Comentários de Herculano Pires quando da tradução
(1)  Esses problemas, da natureza patológica da mediunidade e da fadiga no seu exercício, vêm sendo objeto de pesquisas e estudos na Parapsicologia. As conclusões atingidas até agora são inteiramente favoráveis à tese espírita. Robert Amadou, antiespírita, declara peremptoriamente. “Os fenômenos paranormais não são patológicos”. (La Prapsychologie, IV Parte, cap. IV, nº 5). Rhine faz a mesma afirmação. Considerados como o resultado de uma faculdade humana natural e comum, esses fenômenos não podem ser encarados como patológicos. Assim, a Parapsicologia resolveu cientificamente o problema criado pelos acusadores do Espiritismo. E reafirmou, afirmação espírita de que a Medicina precisa conhecer esses fenômenos. Quanto à fadiga, foi também constatado o seu efeito nas experimentações parapsicológicas. A fadiga se refere aos órgãos corporais do médium e não ao seu Espírito. (N. do T.)

(2) Os adversários se servem destes conselhos sensatos para combaterem a prática geral da mediunidade. Seria o mesmo que condenar a prática geral dos esportes pelo fato de os enfermos não poderem praticá-lo. (N. do T.)
(3)  Este é um problema de psicologia infantil, que serve para mais uma vez    comprovar a natureza e a atitude científicas do Espiritismo no trato dos problemas psíquicos. Há crianças que revelam precocemente suas faculdades mediúnicas, mas seria errôneo querer desenvolvê-las de maneira sistemática. O que se deve dar às crianças em geral é o ensino moral do Espiritismo, preparando-as para uma vida bem orientada pelo conhecimento doutrinário, sem qualquer excitação prematura das faculdades psíquicas, que se desenvolverão no tempo devido. Nos casos tratados no item 7 temos o desenvolvimento espontâneo, que é diferente. (N. do T.)

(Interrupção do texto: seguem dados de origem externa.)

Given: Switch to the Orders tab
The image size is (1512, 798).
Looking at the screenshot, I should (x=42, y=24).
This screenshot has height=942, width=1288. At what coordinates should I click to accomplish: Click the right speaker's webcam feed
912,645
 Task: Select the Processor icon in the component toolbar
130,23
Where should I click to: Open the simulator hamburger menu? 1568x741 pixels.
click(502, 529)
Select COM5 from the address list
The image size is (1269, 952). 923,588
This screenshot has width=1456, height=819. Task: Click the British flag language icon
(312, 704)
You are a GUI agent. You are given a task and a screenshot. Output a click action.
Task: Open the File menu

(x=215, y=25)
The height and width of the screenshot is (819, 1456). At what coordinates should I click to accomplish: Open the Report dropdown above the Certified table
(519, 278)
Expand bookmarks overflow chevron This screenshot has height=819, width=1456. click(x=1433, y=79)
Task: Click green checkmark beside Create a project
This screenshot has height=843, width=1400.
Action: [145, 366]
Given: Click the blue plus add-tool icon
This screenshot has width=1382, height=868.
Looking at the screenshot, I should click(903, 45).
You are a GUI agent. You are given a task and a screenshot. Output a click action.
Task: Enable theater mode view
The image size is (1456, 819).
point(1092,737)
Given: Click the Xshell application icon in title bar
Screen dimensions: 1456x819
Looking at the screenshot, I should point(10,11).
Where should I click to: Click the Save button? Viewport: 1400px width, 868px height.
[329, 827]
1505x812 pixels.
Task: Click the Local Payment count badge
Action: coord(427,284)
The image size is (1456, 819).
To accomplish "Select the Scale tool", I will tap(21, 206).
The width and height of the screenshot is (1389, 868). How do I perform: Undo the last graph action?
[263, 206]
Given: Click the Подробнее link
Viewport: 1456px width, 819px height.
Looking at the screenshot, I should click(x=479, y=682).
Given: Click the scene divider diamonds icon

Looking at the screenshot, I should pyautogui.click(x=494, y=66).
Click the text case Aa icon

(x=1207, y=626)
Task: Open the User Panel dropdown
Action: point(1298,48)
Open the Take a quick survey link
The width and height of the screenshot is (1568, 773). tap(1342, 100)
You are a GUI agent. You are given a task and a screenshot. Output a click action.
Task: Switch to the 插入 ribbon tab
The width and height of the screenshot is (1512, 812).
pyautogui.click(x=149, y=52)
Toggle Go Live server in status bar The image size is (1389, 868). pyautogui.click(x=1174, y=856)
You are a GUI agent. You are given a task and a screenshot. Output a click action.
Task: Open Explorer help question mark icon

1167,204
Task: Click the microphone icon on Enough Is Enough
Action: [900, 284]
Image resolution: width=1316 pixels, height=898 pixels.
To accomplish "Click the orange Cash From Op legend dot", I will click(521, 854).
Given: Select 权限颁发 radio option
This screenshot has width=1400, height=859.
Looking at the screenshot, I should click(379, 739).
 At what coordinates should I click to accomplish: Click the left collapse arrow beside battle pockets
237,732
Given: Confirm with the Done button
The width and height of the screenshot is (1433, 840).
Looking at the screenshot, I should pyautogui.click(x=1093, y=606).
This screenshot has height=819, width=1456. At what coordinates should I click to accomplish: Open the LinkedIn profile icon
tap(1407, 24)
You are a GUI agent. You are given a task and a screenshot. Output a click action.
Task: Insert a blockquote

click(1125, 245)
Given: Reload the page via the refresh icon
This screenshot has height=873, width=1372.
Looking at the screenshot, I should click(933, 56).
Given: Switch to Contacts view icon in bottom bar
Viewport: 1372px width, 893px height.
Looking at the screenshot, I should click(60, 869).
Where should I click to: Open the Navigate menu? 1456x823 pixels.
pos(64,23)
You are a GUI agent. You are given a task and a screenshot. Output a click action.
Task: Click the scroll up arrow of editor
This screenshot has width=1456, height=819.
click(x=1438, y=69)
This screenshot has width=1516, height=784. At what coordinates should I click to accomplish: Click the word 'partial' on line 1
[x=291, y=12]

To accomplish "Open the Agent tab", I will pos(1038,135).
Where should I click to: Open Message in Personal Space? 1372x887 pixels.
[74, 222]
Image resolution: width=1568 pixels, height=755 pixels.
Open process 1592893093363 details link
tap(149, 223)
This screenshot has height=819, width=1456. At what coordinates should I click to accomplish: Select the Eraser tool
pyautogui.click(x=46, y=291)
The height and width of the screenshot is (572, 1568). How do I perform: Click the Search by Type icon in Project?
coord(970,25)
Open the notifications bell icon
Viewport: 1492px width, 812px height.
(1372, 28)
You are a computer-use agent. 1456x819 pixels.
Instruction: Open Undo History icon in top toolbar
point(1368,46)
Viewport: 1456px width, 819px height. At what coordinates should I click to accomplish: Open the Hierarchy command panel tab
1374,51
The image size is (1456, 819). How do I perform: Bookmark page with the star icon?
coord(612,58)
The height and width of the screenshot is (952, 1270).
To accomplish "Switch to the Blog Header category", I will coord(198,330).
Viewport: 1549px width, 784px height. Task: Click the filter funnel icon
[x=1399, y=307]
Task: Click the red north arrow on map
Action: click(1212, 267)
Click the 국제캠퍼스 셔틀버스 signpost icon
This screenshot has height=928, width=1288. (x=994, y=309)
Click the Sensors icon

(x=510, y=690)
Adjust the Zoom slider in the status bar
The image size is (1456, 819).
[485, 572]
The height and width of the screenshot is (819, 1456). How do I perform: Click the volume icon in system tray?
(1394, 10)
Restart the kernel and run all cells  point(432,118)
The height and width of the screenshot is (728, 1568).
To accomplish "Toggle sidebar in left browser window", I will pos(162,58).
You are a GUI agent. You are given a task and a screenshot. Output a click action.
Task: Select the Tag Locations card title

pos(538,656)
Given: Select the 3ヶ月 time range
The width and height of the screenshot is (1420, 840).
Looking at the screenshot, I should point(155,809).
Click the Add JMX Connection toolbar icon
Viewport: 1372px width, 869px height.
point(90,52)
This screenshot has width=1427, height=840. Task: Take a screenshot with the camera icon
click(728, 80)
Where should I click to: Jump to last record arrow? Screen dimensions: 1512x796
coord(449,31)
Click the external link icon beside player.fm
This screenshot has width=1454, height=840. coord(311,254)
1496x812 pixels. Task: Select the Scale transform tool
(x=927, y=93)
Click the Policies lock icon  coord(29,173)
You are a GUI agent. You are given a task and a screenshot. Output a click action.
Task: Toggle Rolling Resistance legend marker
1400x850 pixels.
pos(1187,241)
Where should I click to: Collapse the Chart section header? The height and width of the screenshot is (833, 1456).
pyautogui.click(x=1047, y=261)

(4) As traduções em geral repetem a expressão francesa développement moral, mas a palavra moral não tem entre nós a mesma amplitude de sentido do francês. Não se trata de desenvolvimento moral, segundo geralmente entende a expressão, mas do desenvolvimento psíquico da criança, como o próprio texto o indica. (N. do T.) 
(5) O texto francês se refere a circonstances tant du temperament que de caractere, expressões que têm sido traduzidas literalmente, mas que não possuem em português o mesmo sentido. (N. do T.)

(6) Há livros inteiros, de médicos eminentes, atribuindo ao Espiritismo a causa da maioria dos casos de loucura. Kardec, entretanto, já havia advertido, desde a publicação de O Livro dos Espíritos, em 1857, que a causa real não está nas ideias ou nas crenças da pessoa, mas na sua condição mental ou cerebral. O seu conselho de precauções na prática da mediunidade serviu, embora a contra senso, para fundamentar as acusações contra o Espiritismo. Hoje, felizmente, nos meios científicos atualizados, chegou-se à compreensão da verdade ensinada por Kardec. As pesquisas parapsicológicas, por sua vez, vêm confirmando a tese Kardeciana. Só o fanatismo ou a ignorância podem justificar hoje a repetição dessas acusações absurdas. (N. do T.)